Task item: In the listing below, locate the lines bearing the word "target". Copy every one of them.

Records shown:
- - -

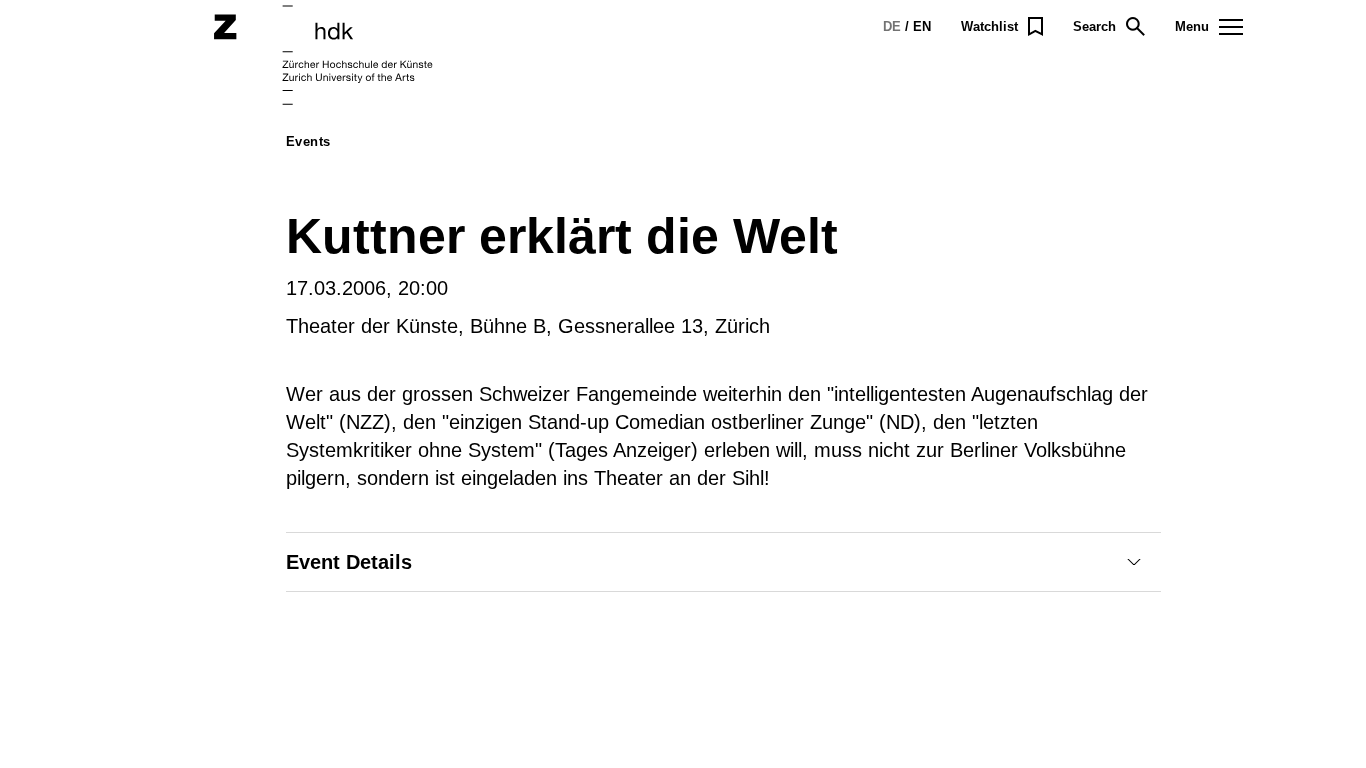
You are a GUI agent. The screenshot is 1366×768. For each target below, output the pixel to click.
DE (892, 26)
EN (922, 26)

- - -

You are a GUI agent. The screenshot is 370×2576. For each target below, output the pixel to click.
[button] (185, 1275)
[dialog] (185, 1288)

- - -

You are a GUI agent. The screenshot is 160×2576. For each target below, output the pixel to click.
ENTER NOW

- - -

Written response:
You are a GUI agent. The screenshot is 1366×768. For each target below, output the pixel to click.
You are a GUI agent. The screenshot is 370×2576. For each target below, output the pixel to click.
You are a GUI agent. The screenshot is 160×2576. For each target below, output the pixel to click.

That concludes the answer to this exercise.